THE PROBLEM |
Write out the full set of records exactly. Any pictures in them do not belong in the copy.

---

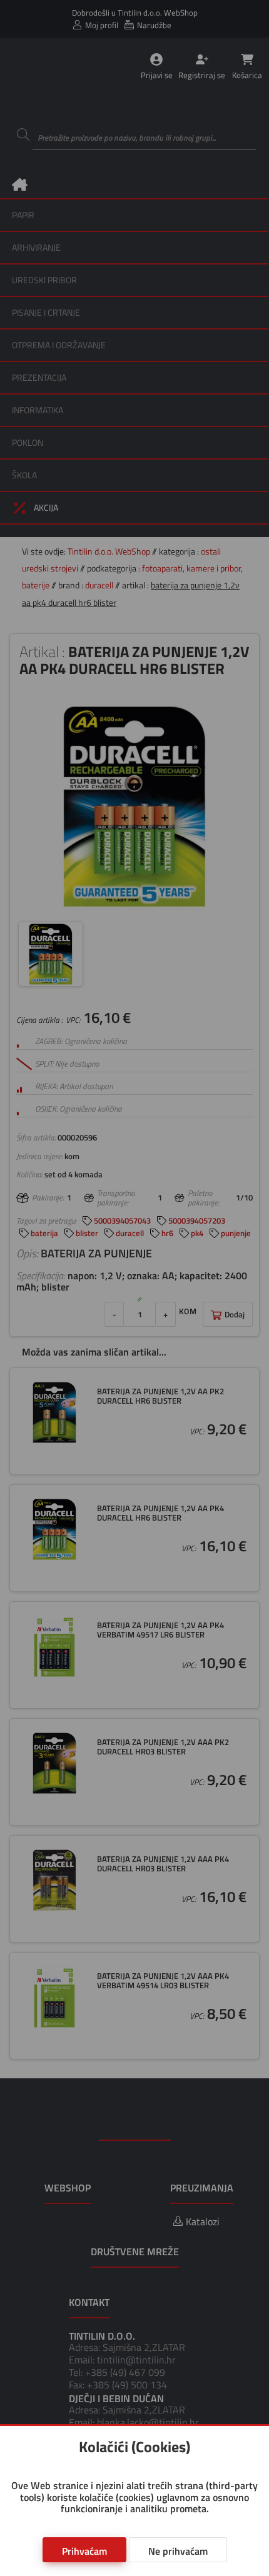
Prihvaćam (84, 2550)
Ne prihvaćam (178, 2550)
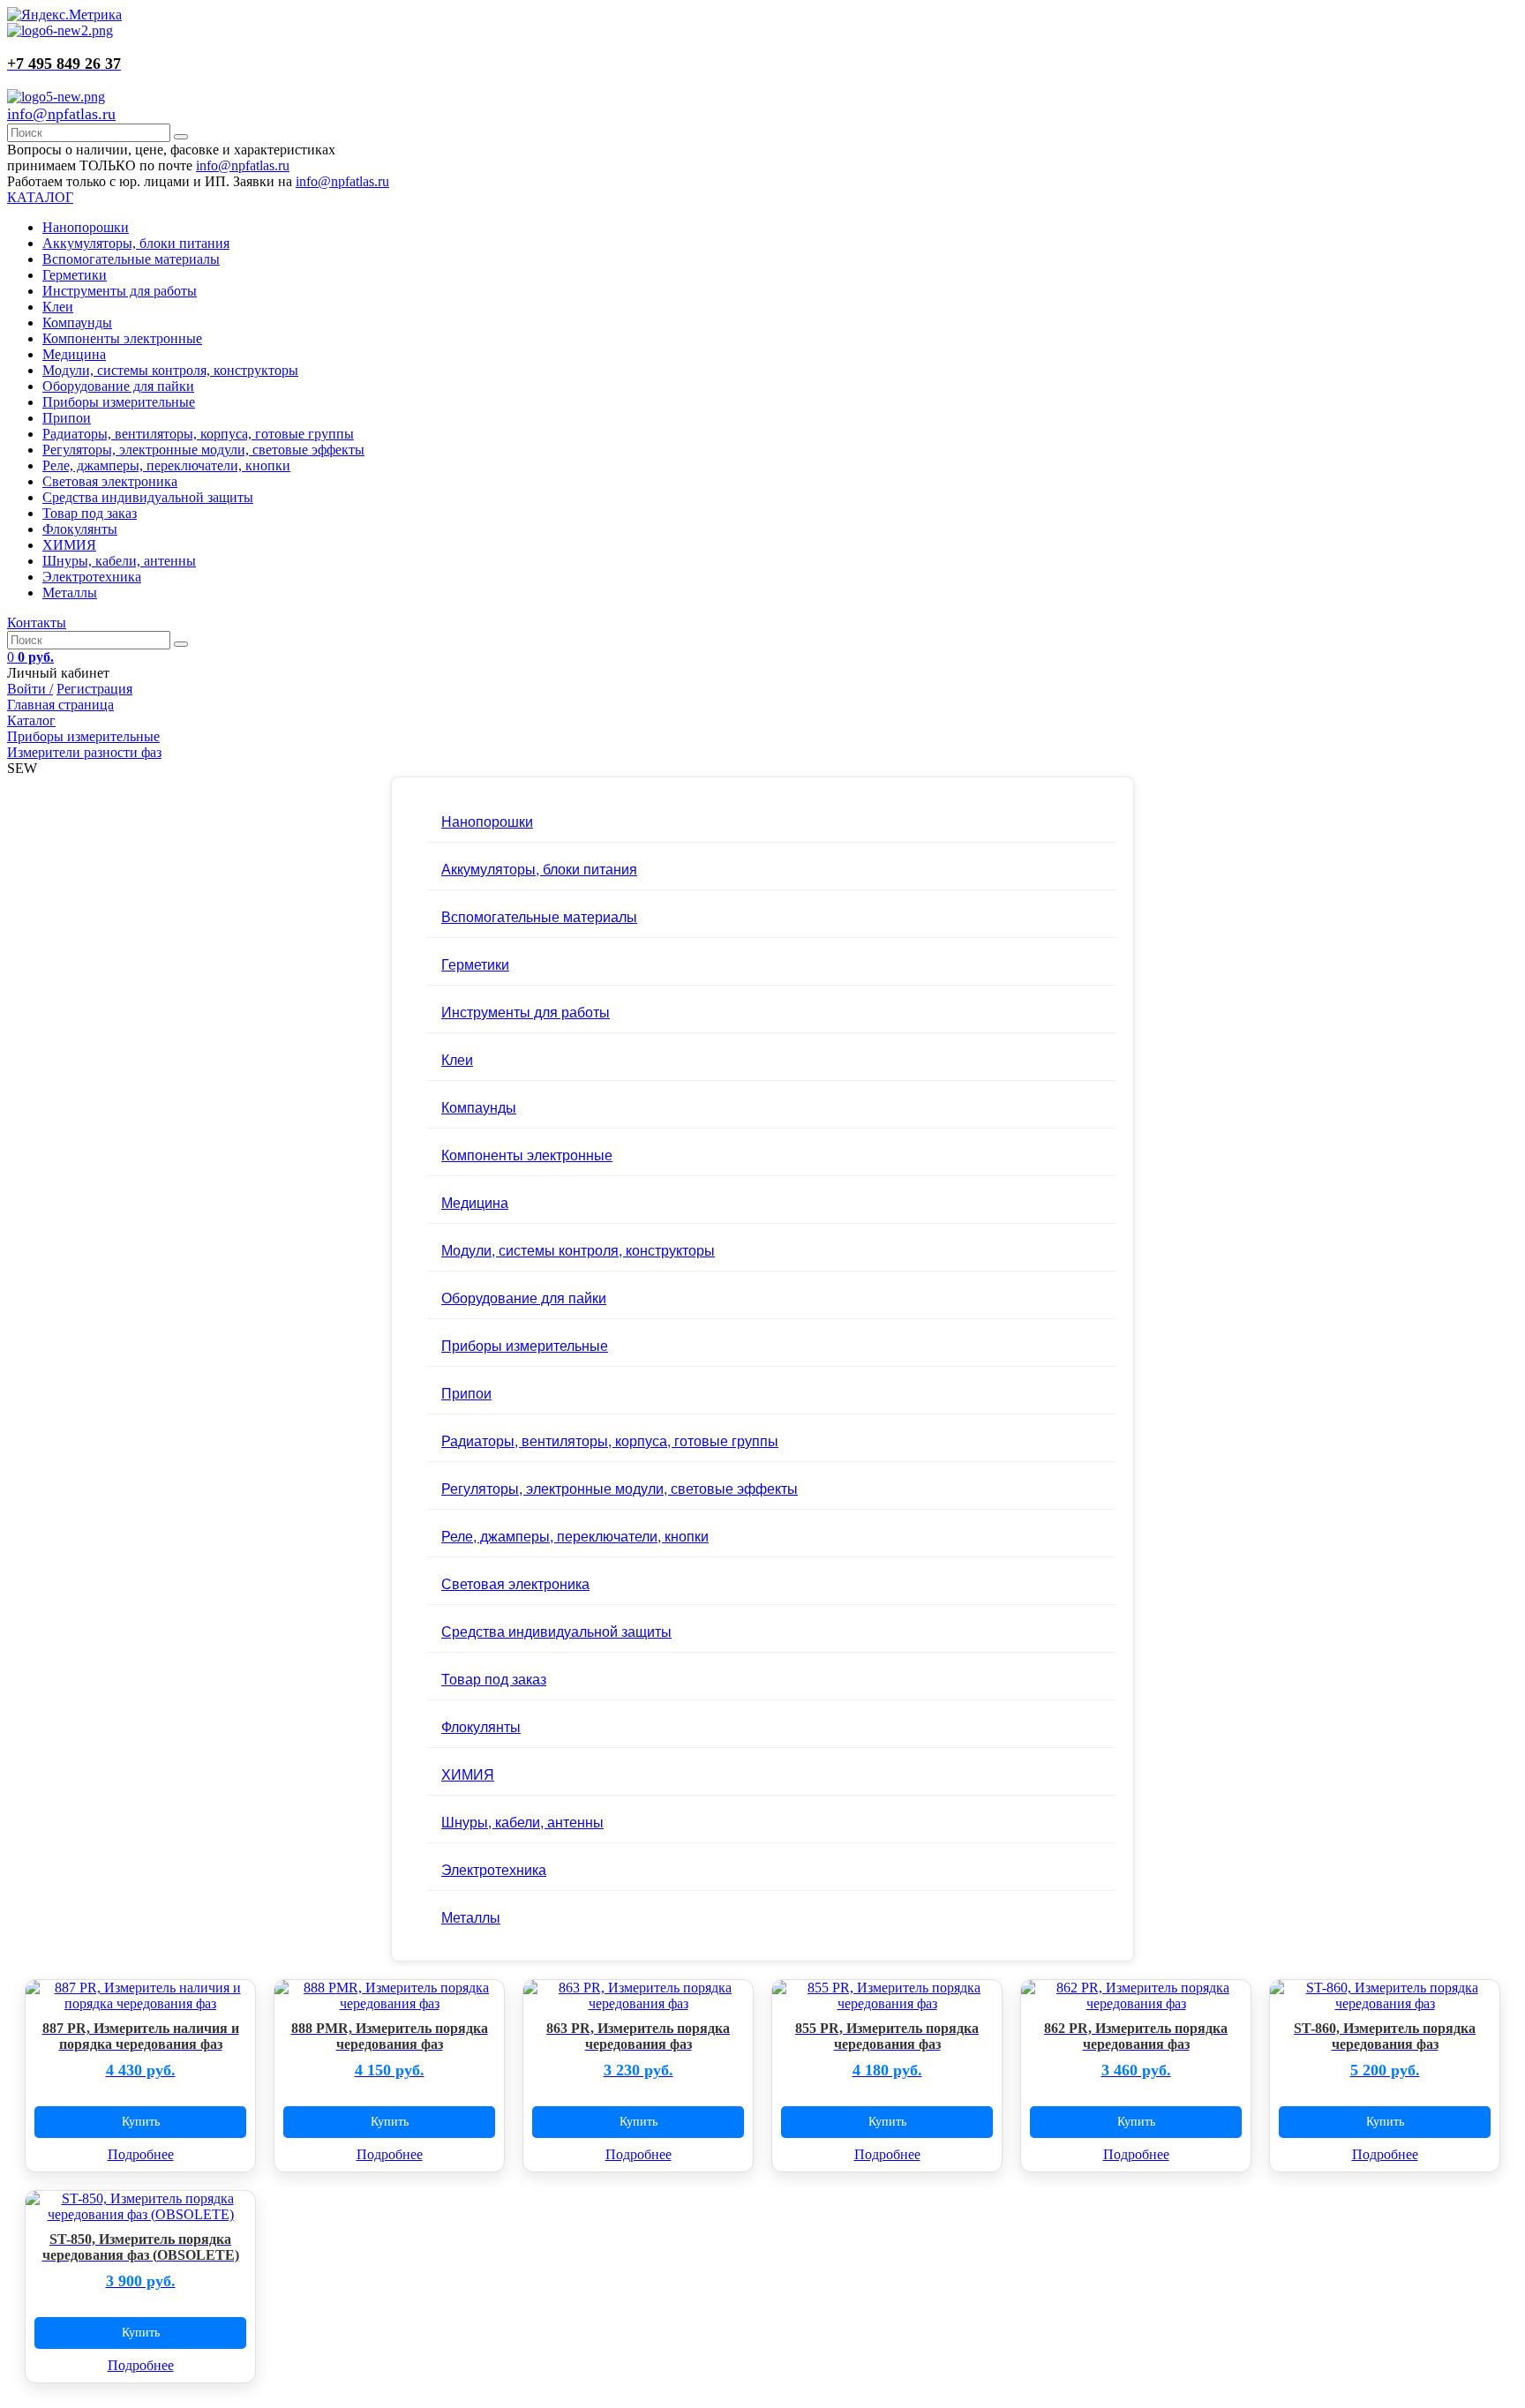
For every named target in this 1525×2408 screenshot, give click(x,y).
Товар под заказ (89, 513)
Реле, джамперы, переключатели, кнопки (166, 465)
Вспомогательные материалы (131, 258)
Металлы (69, 592)
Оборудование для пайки (118, 386)
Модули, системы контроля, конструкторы (170, 370)
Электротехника (91, 576)
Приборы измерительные (118, 401)
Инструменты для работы (119, 290)
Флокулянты (79, 528)
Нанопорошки (85, 227)
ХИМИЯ (69, 544)
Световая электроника (109, 481)
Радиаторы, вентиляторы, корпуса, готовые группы (198, 433)
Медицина (74, 354)
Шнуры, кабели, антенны (119, 560)
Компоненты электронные (122, 338)
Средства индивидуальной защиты (147, 497)
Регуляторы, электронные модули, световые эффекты (203, 449)
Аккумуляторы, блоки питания (135, 243)
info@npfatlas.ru (61, 114)
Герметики (74, 274)
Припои (66, 417)
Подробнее (141, 2154)
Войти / (30, 688)
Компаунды (77, 322)
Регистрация (94, 688)
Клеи (57, 306)
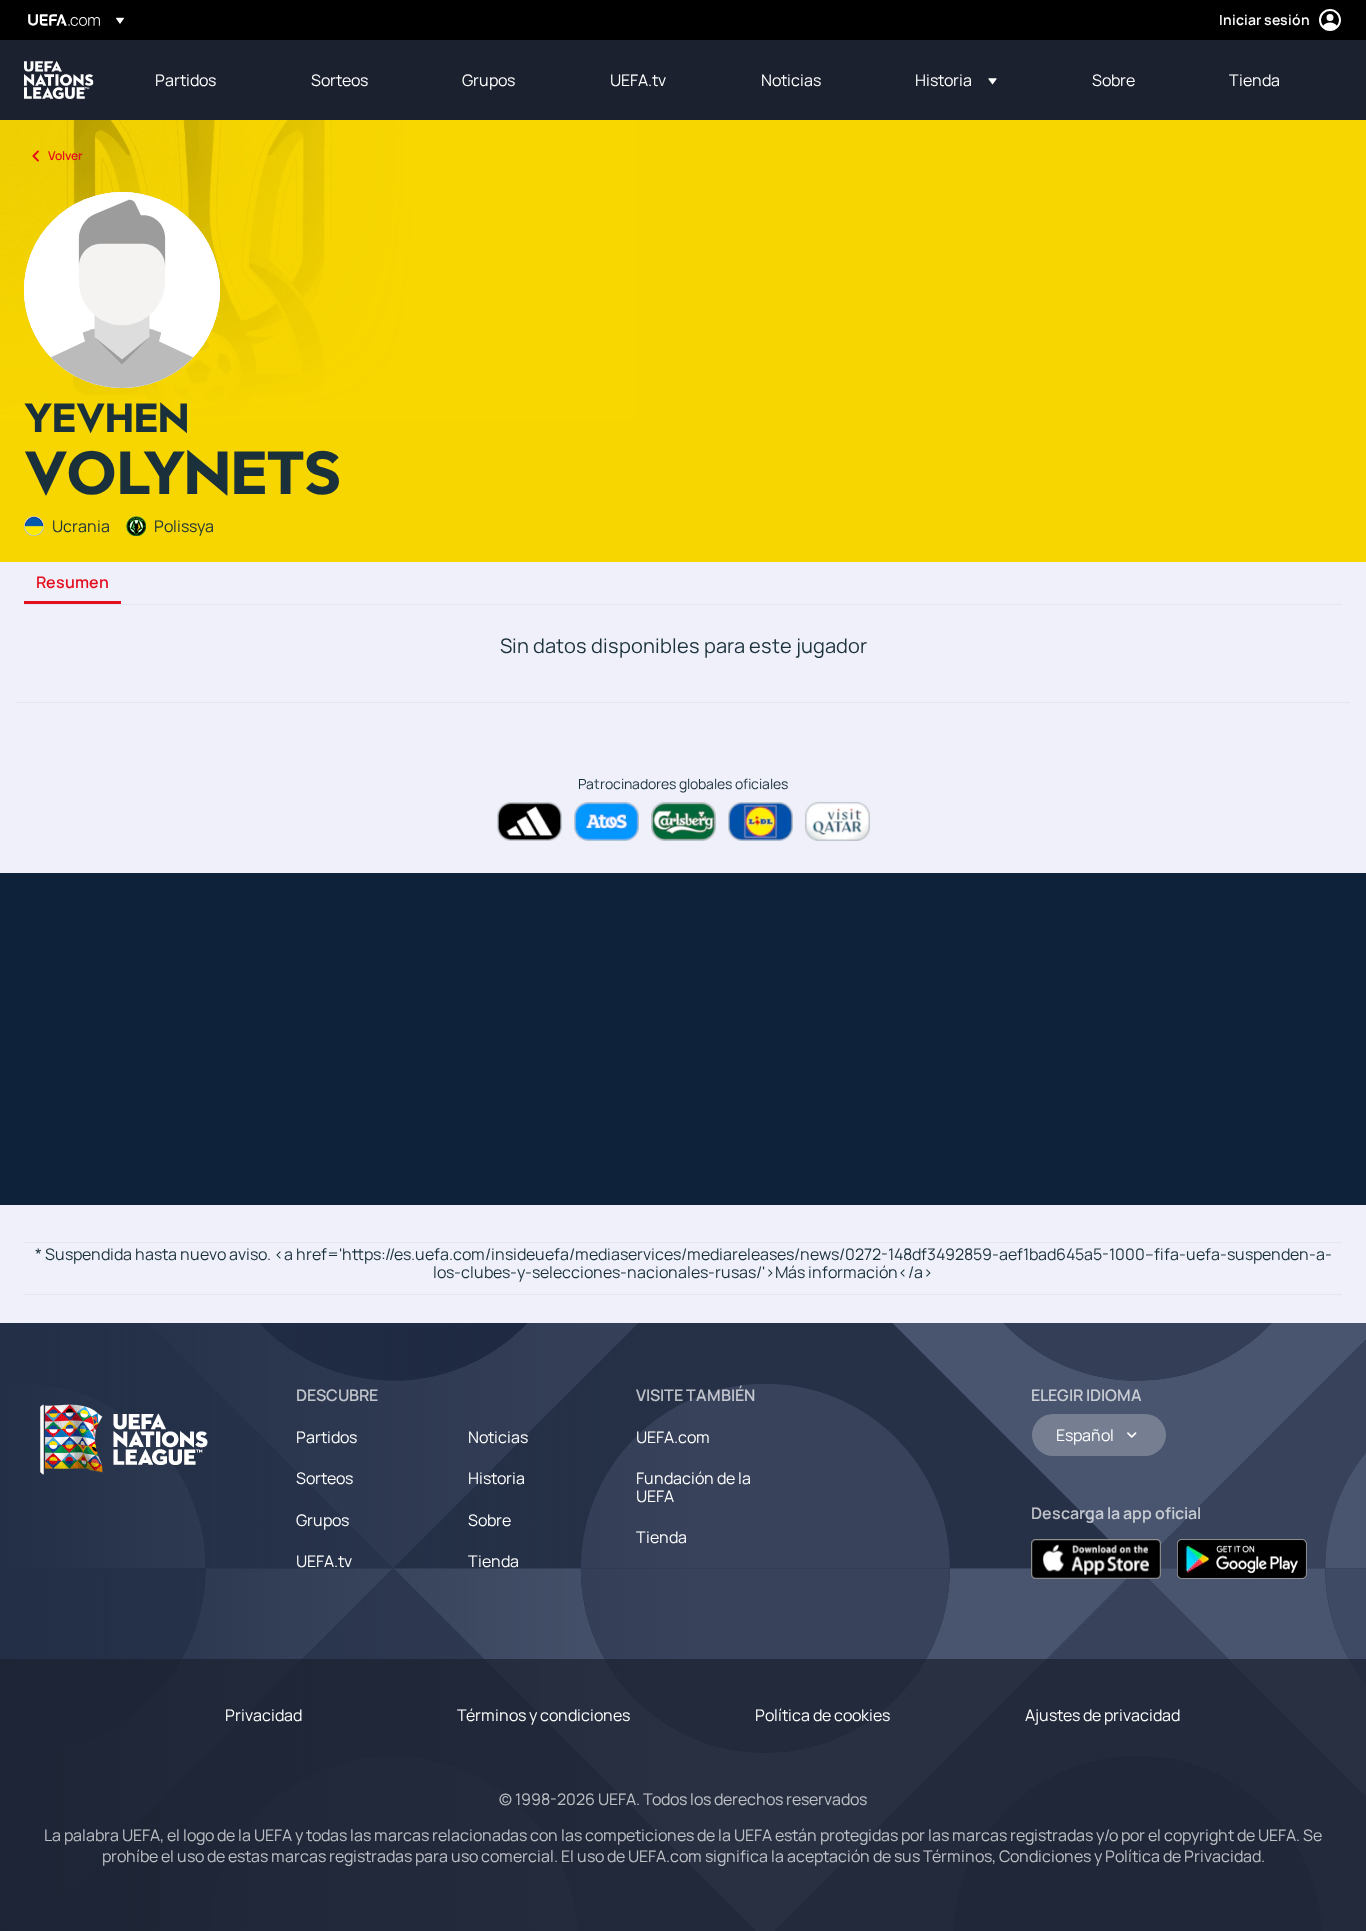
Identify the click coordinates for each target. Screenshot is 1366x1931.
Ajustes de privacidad (1102, 1715)
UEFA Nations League (59, 80)
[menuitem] (208, 80)
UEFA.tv (324, 1561)
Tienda (493, 1561)
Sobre (489, 1520)
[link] (185, 80)
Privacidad (263, 1715)
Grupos (322, 1520)
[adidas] (529, 821)
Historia (496, 1478)
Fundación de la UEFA (693, 1487)
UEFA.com (673, 1437)
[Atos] (606, 821)
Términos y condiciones (543, 1715)
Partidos (326, 1437)
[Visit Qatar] (837, 821)
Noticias (498, 1437)
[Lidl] (760, 821)
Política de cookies (822, 1715)
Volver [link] (65, 155)
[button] (956, 80)
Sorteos (324, 1478)
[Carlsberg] (683, 821)
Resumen (72, 583)
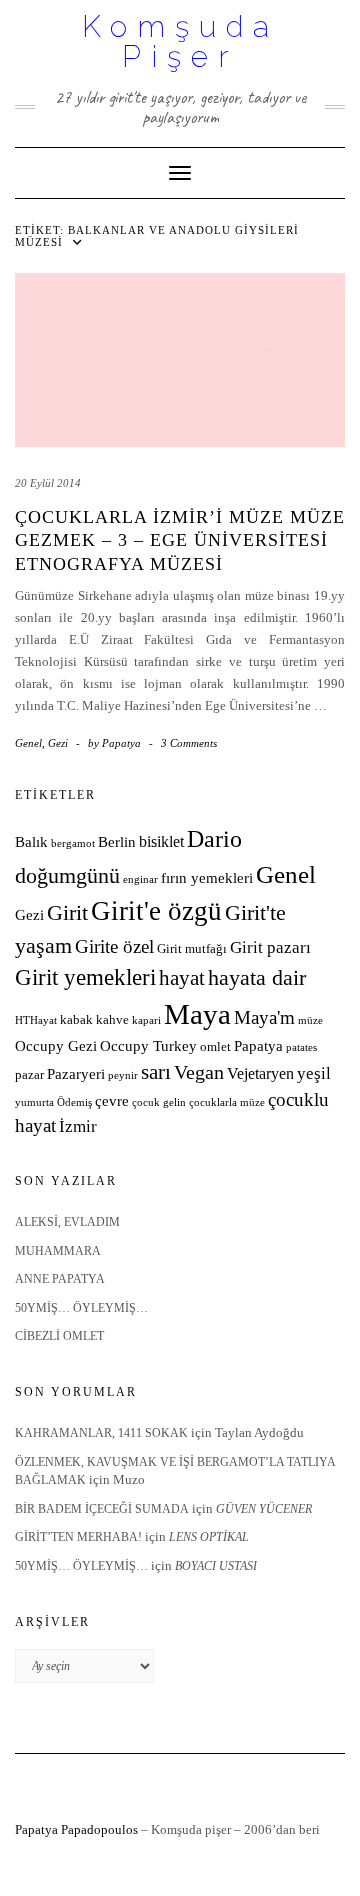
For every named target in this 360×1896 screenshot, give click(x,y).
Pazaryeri (76, 1074)
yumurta (34, 1102)
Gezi (58, 743)
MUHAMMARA (58, 1251)
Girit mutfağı (192, 949)
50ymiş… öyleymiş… (81, 1308)
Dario (214, 839)
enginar (140, 879)
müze (310, 1020)
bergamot (73, 843)
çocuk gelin (159, 1102)
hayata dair (257, 978)
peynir (123, 1075)
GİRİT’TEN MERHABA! (78, 1537)
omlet (215, 1047)
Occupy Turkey (148, 1046)
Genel (28, 743)
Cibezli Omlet (59, 1336)
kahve (112, 1020)
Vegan (199, 1072)
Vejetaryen (260, 1073)
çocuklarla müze (227, 1102)
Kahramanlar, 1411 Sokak (101, 1433)
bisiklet (161, 841)
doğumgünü (67, 876)
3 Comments (189, 743)
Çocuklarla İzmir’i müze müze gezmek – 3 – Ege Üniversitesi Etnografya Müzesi (180, 540)
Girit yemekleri (85, 977)
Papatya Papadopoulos (76, 1829)
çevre (112, 1101)
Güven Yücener (264, 1509)
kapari (146, 1020)
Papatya (258, 1046)
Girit (67, 913)
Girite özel (114, 946)
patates (301, 1047)
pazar (29, 1075)
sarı (156, 1071)
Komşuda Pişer (180, 41)
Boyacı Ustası (216, 1566)
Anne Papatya (60, 1279)
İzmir (78, 1126)
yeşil (314, 1073)
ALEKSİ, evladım (67, 1222)
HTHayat (36, 1020)
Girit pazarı (270, 947)
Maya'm (264, 1017)
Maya (197, 1014)
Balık (31, 842)
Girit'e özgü (156, 911)
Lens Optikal (209, 1537)
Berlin (117, 842)
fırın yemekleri (207, 878)
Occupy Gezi (56, 1046)
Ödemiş (74, 1102)
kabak (76, 1020)
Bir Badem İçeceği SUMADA (102, 1509)
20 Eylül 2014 (48, 483)
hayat (182, 977)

---

TASK OUTPUT |
Prihvaćam (84, 2550)
Ne prihvaćam (178, 2550)
For every named target in this 1525×2408 screenshot, give click(x,y).
Товар под заказ (89, 513)
Реле, джамперы, переключатели, кнопки (166, 465)
Вспомогательные материалы (131, 258)
Металлы (69, 592)
Оборудование для пайки (118, 386)
Модули, системы контроля, конструкторы (170, 370)
Электротехника (91, 576)
Приборы измерительные (118, 401)
Инструменты для работы (119, 290)
Флокулянты (79, 528)
Нанопорошки (85, 227)
ХИМИЯ (69, 544)
Световая электроника (109, 481)
Радиаторы, вентиляторы, корпуса, готовые группы (198, 433)
Медицина (74, 354)
Шнуры, кабели, антенны (119, 560)
Компоненты электронные (122, 338)
Средства индивидуальной защиты (147, 497)
Регуляторы, электронные модули, световые эффекты (203, 449)
Аккумуляторы, блоки питания (135, 243)
info@npfatlas.ru (61, 114)
Герметики (74, 274)
Припои (66, 417)
Подробнее (141, 2154)
Войти / (30, 688)
Компаунды (77, 322)
Регистрация (94, 688)
Клеи (57, 306)
Identify the click coordinates for each target. Screenshot is 1366x1931.
Ajustes de privacidad (1102, 1715)
UEFA Nations League (59, 80)
[menuitem] (208, 80)
UEFA.tv (324, 1561)
Tienda (493, 1561)
Sobre (489, 1520)
[link] (185, 80)
Privacidad (263, 1715)
Grupos (322, 1520)
[adidas] (529, 821)
Historia (496, 1478)
Fundación de la UEFA (693, 1487)
UEFA.com (673, 1437)
[Atos] (606, 821)
Términos y condiciones (543, 1715)
Partidos (326, 1437)
[Visit Qatar] (837, 821)
Noticias (498, 1437)
[Lidl] (760, 821)
Política de cookies (822, 1715)
Volver [link] (65, 155)
[button] (956, 80)
Sorteos (324, 1478)
[Carlsberg] (683, 821)
Resumen (72, 583)
For every named target in this 360×1896 screenshot, give click(x,y).
Pazaryeri (76, 1074)
yumurta (34, 1102)
Gezi (58, 743)
MUHAMMARA (58, 1251)
Girit mutfağı (192, 949)
50ymiş… öyleymiş… (81, 1308)
Dario (214, 839)
enginar (140, 879)
müze (310, 1020)
bergamot (73, 843)
çocuk gelin (159, 1102)
hayata dair (257, 978)
peynir (123, 1075)
GİRİT’TEN MERHABA! (78, 1537)
omlet (215, 1047)
Occupy Turkey (148, 1046)
Genel (28, 743)
Cibezli Omlet (59, 1336)
kahve (112, 1020)
Vegan (199, 1072)
Vejetaryen (260, 1073)
çocuklarla müze (227, 1102)
Kahramanlar, 1411 Sokak (101, 1433)
bisiklet (161, 841)
doğumgünü (67, 876)
3 Comments (189, 743)
Çocuklarla İzmir’i müze müze gezmek – 3 – Ege Üniversitesi Etnografya Müzesi (180, 540)
Girit yemekleri (85, 977)
Papatya Papadopoulos (76, 1829)
çevre (112, 1101)
Güven Yücener (264, 1509)
kapari (146, 1020)
Papatya (258, 1046)
Girit (67, 913)
Girite özel (114, 946)
patates (301, 1047)
pazar (29, 1075)
sarı (156, 1071)
Komşuda Pişer (180, 41)
Boyacı Ustası (216, 1566)
Anne Papatya (60, 1279)
İzmir (78, 1126)
yeşil (314, 1073)
ALEKSİ, evladım (67, 1222)
HTHayat (36, 1020)
Girit pazarı (270, 947)
Maya'm (264, 1017)
Maya (197, 1014)
Balık (31, 842)
Girit'e özgü (156, 911)
Lens Optikal (209, 1537)
Berlin (117, 842)
fırın yemekleri (207, 878)
Occupy Gezi (56, 1046)
Ödemiş (74, 1102)
kabak (76, 1020)
Bir Badem İçeceği SUMADA (102, 1509)
20 Eylül 2014 (48, 483)
hayat (182, 977)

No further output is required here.